## Start PROVIDED TEXT
Get a clear picture of your client’s expectations, which will eventually be included in the letter of engagement, by discussing his or her lifestyle goals.

Says Page: “[Get the client to] define really what sort of lifestyle they’d like to have now and also in the future.”

> What Do They Have Now?

Before completing a letter of engagement, look at the financial resources the client has now and how that will work with his or her values.

If, for example, a client is really family-oriented, you can’t expect them to work more hours to earn more money, Page says. You must work with what they have. “You have to build their values into the plan,” he says, “in order for them really to buy into it.”

> Consider Potential Pitfalls.

The letter of engagement is an opportunity to lessen financial surprises down the road, so use it to discuss potential pitfalls with clients. For example, Page says, a client whose employment is unreliable faces a potential pitfall that must be taken into account. “We just can’t wait and see what’s going to happen,” Page says, “so you have to have a backup plan.”

> Use Examples Of Successful Plans.

Gain your prospective client’s trust and confidence by showing concrete examples of plans you have used successfully with other clients, who began in situations similar to that of the prospect and have succeeded in reaching their goals. Examples of real (yet anonymous) clients may reassure the prospect.
## End PROVIDED TEXT
# [STATED TASK 1]
Collect every line in the rows below that contains the word "Where".
## Start STORED ROWS
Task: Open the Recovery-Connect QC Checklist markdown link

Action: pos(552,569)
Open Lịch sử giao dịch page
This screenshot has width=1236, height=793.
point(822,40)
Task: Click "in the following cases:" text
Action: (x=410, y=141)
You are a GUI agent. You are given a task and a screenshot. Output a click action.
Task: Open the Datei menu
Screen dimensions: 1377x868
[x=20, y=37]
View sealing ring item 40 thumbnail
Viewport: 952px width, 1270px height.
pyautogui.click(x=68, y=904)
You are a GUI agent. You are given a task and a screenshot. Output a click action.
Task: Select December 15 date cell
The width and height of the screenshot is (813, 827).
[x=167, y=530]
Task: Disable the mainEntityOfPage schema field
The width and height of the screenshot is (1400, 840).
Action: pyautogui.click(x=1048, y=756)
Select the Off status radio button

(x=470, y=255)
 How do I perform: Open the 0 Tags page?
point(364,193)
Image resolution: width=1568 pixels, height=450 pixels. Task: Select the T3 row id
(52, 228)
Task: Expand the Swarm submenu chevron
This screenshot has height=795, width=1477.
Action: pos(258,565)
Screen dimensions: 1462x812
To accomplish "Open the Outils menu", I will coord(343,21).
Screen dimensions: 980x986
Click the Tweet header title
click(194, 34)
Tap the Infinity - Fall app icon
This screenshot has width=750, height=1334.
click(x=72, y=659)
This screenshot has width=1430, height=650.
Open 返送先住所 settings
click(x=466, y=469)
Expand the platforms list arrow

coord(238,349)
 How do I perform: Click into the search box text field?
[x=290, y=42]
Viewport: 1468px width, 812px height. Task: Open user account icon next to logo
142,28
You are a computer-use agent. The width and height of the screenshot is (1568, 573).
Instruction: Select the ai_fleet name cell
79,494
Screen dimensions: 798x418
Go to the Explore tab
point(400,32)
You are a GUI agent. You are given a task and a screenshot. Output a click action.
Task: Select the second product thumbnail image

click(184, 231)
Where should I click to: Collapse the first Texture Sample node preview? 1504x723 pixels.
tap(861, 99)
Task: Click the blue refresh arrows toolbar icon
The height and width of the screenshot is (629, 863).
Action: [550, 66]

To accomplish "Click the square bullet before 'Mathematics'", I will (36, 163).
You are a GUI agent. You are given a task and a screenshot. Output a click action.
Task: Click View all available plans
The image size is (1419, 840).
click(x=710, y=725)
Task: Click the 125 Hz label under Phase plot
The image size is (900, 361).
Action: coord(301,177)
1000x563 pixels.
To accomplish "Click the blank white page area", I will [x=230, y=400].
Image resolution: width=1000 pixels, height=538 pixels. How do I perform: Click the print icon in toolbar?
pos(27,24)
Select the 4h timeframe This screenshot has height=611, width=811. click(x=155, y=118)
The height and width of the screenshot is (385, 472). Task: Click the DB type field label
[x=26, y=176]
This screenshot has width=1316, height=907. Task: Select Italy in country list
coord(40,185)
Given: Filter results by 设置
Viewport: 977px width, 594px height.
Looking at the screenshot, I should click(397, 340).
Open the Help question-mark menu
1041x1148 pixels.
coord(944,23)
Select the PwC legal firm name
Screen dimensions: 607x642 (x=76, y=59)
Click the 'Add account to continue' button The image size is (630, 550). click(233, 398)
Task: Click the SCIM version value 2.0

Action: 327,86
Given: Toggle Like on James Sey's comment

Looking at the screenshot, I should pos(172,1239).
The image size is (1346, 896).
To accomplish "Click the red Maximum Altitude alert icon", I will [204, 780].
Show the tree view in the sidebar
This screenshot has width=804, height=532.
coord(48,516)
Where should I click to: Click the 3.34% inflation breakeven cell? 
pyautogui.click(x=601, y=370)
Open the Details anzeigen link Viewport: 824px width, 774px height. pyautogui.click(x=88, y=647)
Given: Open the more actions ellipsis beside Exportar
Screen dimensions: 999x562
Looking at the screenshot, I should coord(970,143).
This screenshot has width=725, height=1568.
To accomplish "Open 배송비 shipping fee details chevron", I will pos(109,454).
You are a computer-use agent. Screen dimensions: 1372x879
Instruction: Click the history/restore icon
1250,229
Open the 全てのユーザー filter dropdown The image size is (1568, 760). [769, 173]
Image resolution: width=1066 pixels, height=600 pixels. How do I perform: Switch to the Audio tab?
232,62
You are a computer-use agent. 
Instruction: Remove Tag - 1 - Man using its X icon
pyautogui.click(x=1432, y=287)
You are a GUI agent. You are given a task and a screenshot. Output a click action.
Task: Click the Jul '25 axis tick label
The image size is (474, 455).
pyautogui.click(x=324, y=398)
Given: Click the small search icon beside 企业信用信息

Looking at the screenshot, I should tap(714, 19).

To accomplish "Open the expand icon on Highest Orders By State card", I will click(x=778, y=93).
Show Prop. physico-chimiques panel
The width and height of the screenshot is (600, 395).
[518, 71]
## End STORED ROWS
# [STATED TASK 2]
Retype the whole passage on letters of engagement above, word for word.

# [FINAL RESULT 1]
Where should I click to: Collapse the first Texture Sample node preview? 1504x723 pixels.
Where should I click to: Click the 3.34% inflation breakeven cell? 

# [FINAL RESULT 2]
Get a clear picture of your client’s expectations, which will eventually be included in the letter of engagement, by discussing his or her lifestyle goals.

Says Page: “[Get the client to] define really what sort of lifestyle they’d like to have now and also in the future.”

> What Do They Have Now?

Before completing a letter of engagement, look at the financial resources the client has now and how that will work with his or her values.

If, for example, a client is really family-oriented, you can’t expect them to work more hours to earn more money, Page says. You must work with what they have. “You have to build their values into the plan,” he says, “in order for them really to buy into it.”

> Consider Potential Pitfalls.

The letter of engagement is an opportunity to lessen financial surprises down the road, so use it to discuss potential pitfalls with clients. For example, Page says, a client whose employment is unreliable faces a potential pitfall that must be taken into account. “We just can’t wait and see what’s going to happen,” Page says, “so you have to have a backup plan.”

> Use Examples Of Successful Plans.

Gain your prospective client’s trust and confidence by showing concrete examples of plans you have used successfully with other clients, who began in situations similar to that of the prospect and have succeeded in reaching their goals. Examples of real (yet anonymous) clients may reassure the prospect.